Gilmar manda soltar investigados na Operação Ressonância

O ministro Gilmar Mendes, do STF (Supremo Tribunal Federal), mandou soltar três investigados na Operação Ressonância, um dos desdobramentos da Lava Jato no Rio de Janeiro. A decisão é de terça-feira (7).Os beneficiados são: Daurio Speranzini Júnior, presidente-executivo para a América Latina da divisão de saúde da multinacional GE e ex-executivo da Philips; Miguel Iskin, da Oscar Iskin e Gustavo Stellita, que é sócio de Iskin em outras empresas.

 Eles estavam presos desde 4 de julho, por ordem do juiz Marcelo Bretas, da 7ª Vara Federal do Rio de Janeiro, e a pedido do Ministério Público Federal (MPF).

Os três estão na lista de 23 pessoas denunciadas pelo MPF (Ministério Público Federal), também na terça-feira (7), por causa das Operações Ressonância e Operações Fatura Exposta, que investigam fraudes em contratos na área da saúde realizados entre o estado do Rio de Janeiro e o Instituto Nacional de Traumatologia (Into).

Pela decisão do ministro do STF, o trio deverá cumprir medidas restritivas de não manter o contato com os demais investigados. Eles também devem entregar o passaporte.

Operação Ressonância

 Todos são investigados por participar de esquema de fraudes em licitações na Secretaria de Saúde do Rio de Janeiro, entre os anos de 1996 e 2017, para o fornecimento de equipamentos para o Instituto Nacional de Traumatologia e Ortopedia Jamil Haddad (Into), cuja sede fica na capital fluminense.

À época dos supostos crimes, Speranzini Júnior era presidente-executivo da divisão de saúde da Phillips. Para justificar sua prisão preventiva, o MPF disse ter encontrado, em uma diligência de busca e apreensão na casa dele, um dossiê contra Israel Masiero, ex-funcionário da Phillips e delator do esquema. Isso indicaria que o executivo, caso solto, pretendia atrapalhar as investigações, argumentaram os procuradores.

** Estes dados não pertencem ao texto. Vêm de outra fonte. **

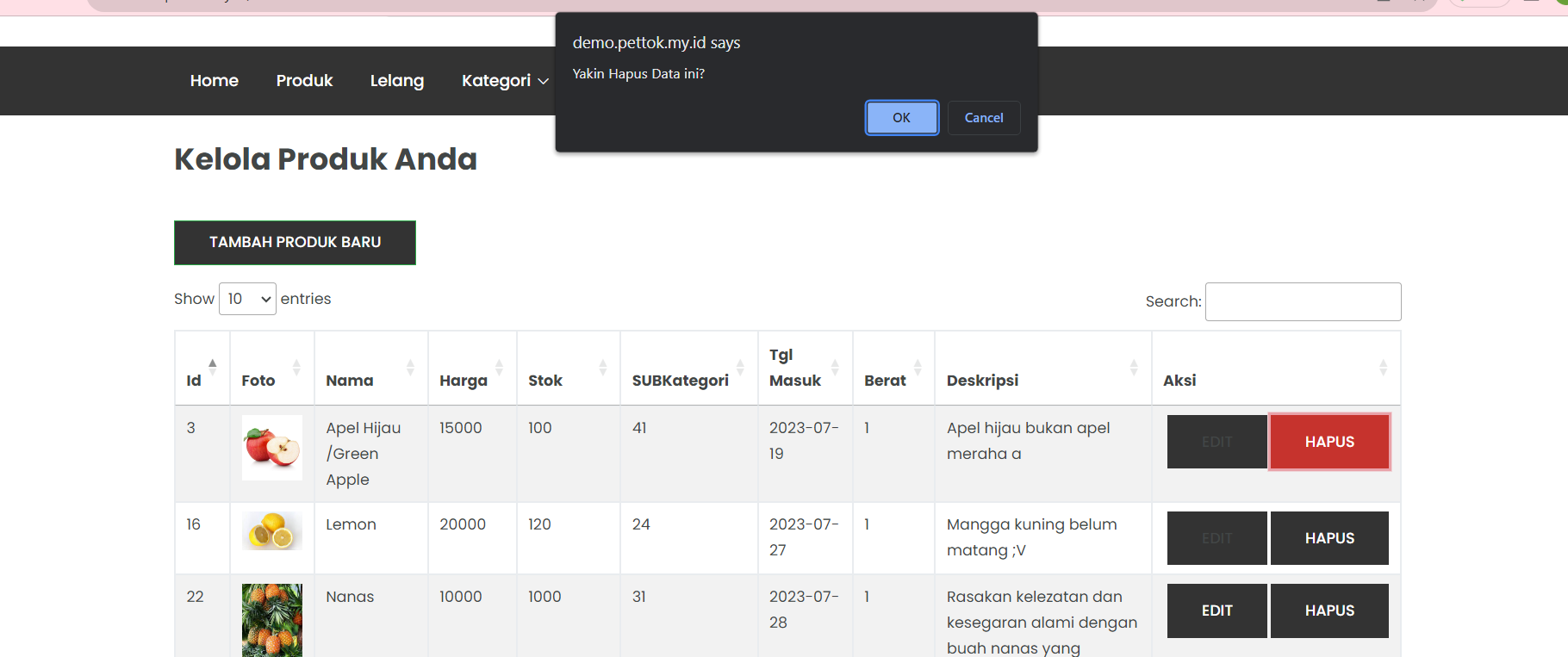Click the green apple product thumbnail
This screenshot has width=1568, height=657.
[272, 448]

A defesa recorreu ao Tribunal Regional Federal a 2ª Região (TRF2) e ao Superior Tribunal de Justiça (STJ), sem sucesso, antes de ir ao STF, onde Gilmar Mendes acolheu as argumentações dos advogados e considerou haver “constrangimento ilegal manifesto” na prisão.
Ao soltar o executivo, Mendes considerou que Bretas não demonstrou de forma suficiente como o investigado poderia continuar a cometer crimes, uma vez que já mudou de emprego.

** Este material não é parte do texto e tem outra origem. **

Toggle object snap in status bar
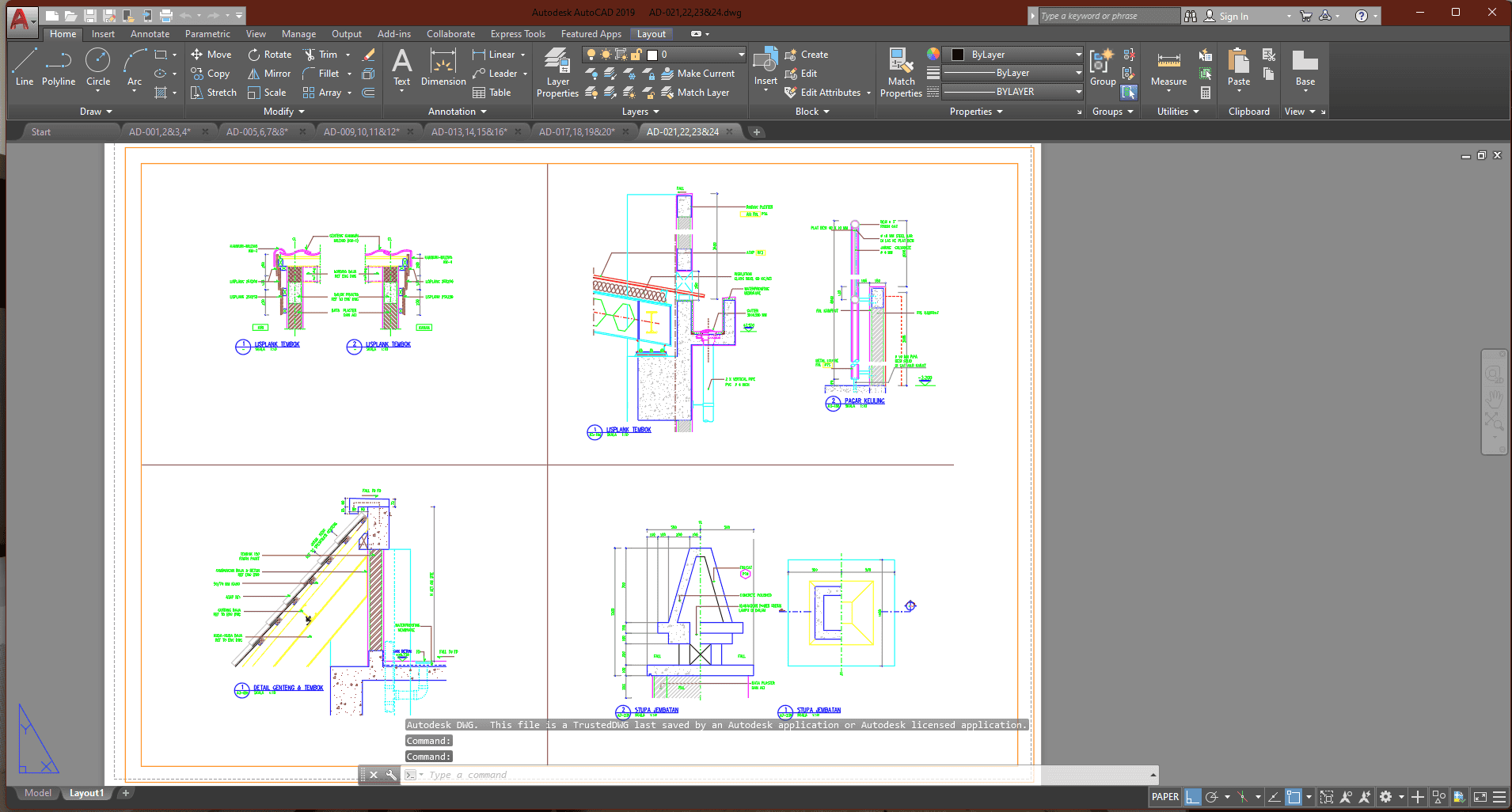The height and width of the screenshot is (812, 1512). 1294,797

“Ora, se a Philips é a investigada, e o paciente não é mais seu CEO [presidente-executivo], não ficou demonstrado, no decreto de prisão, como o paciente conseguiria dar continuidade, até os dias atuais, às supostas irregularidades praticadas no âmbito da empresa da qual já se retirou”, escreveu o ministro.

No caso dos outros dois executivos, Gilmar Mendes considerou igualmente não haver argumentação suficiente para justificar os decretos de prisão preventiva.